Watching a Charlie Kaufman film can be akin to reeling under a maelstrom of ideas, theories, cross-references and visual sleights-of-hand. Beyond two-thirds of the running time of any film written or directed by Kaufman, his over-layered narratives toss the viewer around, no matter how much of a sucker that viewer is for his basic genius to dare the never-seen-before and persistence to pick wounds deep inside of his characters or to lay bare layers of what his new film’s male protagonist describes as “black auras, millstones and oozing wounds”.
I’m Thinking of Ending Things, which Kaufman has written and directed, demands more than patience. I watched the 124-minute film, which is being streamed on Netflix, with three breaks, but that proved challenging because I tended to miss little details that have minor, subtle but illuminating pay-offs later. So over five hours, I rewound, replayed and managed a laboured but ultimately inspiring watch. If anything, Kaufman is a creative visionary, and it’s hard not to marvel at that.
The film has two parallel journeys, and both journeys involve a “Young Woman” who has various names (Jessie Buckley), and Jake (Jesse Plemons), a fragile, imploding, intellectually rigorous and truthful teacher. They are a couple who lives in “the city”. They are on a road trip to a farmhouse where Jake’s parents live (Toni Collette and David Thewlis) in the middle of an unremitting blizzard.
It is also a journey to Jake’s childhood – some scenes feel like they took off right from where the childhood portions of Eternal Sunshine of the Spotless Mind (2004), which Kaufman wrote – and into the origin of his broken self. “Young Woman” is a physicist, poet, gerontologist and overall smart cookie with an empath’s heart but all her insights and wisdom are derived from brilliant authors and artists. Leo Tolstoy, Pauline Kael, John Cassavetes, Pauline Kael on John Cassavetes, the bogus origin of human hope – she articulates theories on loop.
Jake, on the other hand, is some sort of a teacher, a passive-aggressive, improved-upon but uncured toxic man given to short and scary outbursts of anger and pent-up self-loathing. He also has a clearsighted, meditative outlook on honesty and truth. He quite obviously voices and plays out Kaufman’s own arrogant, ponderous stance on existential dread and fakeness.

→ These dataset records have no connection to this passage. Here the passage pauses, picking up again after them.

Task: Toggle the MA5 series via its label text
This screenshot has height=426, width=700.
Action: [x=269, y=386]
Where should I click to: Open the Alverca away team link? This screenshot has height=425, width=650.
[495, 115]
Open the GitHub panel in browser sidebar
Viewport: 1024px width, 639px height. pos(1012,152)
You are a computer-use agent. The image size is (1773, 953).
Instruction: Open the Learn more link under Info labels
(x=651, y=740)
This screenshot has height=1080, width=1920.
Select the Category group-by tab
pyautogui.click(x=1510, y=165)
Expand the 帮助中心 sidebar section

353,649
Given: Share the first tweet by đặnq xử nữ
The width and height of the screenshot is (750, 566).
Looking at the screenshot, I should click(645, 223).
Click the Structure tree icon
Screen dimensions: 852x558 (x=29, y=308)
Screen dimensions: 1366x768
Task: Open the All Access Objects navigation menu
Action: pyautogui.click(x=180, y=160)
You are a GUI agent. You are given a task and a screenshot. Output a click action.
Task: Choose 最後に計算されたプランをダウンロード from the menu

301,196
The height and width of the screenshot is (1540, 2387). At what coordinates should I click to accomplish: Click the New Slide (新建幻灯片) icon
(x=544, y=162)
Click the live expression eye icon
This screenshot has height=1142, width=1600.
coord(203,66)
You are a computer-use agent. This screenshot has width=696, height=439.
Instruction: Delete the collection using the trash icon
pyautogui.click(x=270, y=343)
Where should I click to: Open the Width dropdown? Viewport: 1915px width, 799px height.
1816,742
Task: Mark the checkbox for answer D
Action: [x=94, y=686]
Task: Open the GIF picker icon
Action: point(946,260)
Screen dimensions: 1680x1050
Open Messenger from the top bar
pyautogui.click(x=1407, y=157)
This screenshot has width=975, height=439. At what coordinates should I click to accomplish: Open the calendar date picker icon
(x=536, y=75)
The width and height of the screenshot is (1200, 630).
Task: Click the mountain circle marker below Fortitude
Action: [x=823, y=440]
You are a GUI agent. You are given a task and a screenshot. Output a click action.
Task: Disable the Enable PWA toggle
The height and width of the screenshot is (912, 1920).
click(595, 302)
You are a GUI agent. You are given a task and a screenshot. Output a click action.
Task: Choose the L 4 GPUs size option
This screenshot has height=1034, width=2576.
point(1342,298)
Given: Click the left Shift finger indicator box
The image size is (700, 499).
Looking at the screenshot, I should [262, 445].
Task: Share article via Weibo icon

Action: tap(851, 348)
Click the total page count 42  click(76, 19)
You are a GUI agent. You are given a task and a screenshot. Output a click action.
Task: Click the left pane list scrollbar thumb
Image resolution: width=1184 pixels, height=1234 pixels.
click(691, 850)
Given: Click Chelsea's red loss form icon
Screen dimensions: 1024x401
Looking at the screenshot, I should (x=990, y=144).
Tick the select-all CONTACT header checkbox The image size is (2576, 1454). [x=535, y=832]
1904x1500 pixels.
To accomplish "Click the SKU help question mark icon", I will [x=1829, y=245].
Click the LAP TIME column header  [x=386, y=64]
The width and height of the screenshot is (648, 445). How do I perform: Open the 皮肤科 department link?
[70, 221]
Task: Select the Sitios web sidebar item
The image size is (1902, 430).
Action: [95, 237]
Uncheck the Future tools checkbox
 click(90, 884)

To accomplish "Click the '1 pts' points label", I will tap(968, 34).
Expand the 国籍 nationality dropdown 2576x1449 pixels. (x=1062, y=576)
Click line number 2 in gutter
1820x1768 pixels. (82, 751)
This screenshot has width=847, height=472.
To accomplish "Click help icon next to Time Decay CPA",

If it all sounds psycho-babble with heavy symbolism, you are right, although that’s not what you would remember the film by.
There are moments when a seemingly minute detail in a sparse setting contains a multitude, a dull pain cultivated over a lifetime – imagine a bare, snow-filled expanse, slanting sun-rays filtering in through clouds and a car covered entirely in snow stuttering to start its engine by itself.
The character who keeps the narrative floating for the audience is Buckley’s “Young Woman”. She is confounded, frustrated, scared and settled comfortably in her harmless lies. She asks Jake the questions that have the promise to open up the story more and more, but that never really happens.
Buckley carries off the portrait of a survivor with a lot of conviction and is the soul of the film. She unearths patriarchy as well as brings out why a woman wouldn’t want to end her life with a man even though she may have serious misgivings about his patriarchal core.
The film’s title is also the first line uttered via voice-over. We know the “Young Woman” through running commentaries that unravel what’s going on in her head while she is pretending to be a good girlfriend to a man with whom she sees no future.
Jesse Plemons balances the brokenness and the surface calm of his imploding character efficiently. Toni Collette’s performance is a lesson in the histrionics of a disturbed soul. We see her debilitatingly old, spunkily young as well as ghostly. David Thewlis has similar challenges and he delivers without contrivances or tricks.
The last half hour is all Kaufman. An eerie detour, a janitor who embodies tragic ruin, a dance duet that ends in snowfall over blood, and an exasperating rumination on redemption, courage, memory and trauma whirl us into the climax, which is as confounding as it is memorable. What more is Kaufman trying to say? And why? I do have an answer, but I am not sure it is the right one. Thanks to Kaufman’s obsession with hyper-articulating his ideas, I’m Thinking of Ending Things becomes his own borrowed canvas, the kind his “Young Woman” is wont to adopt and which Kaufman satirises in this loud vortex of a screenplay.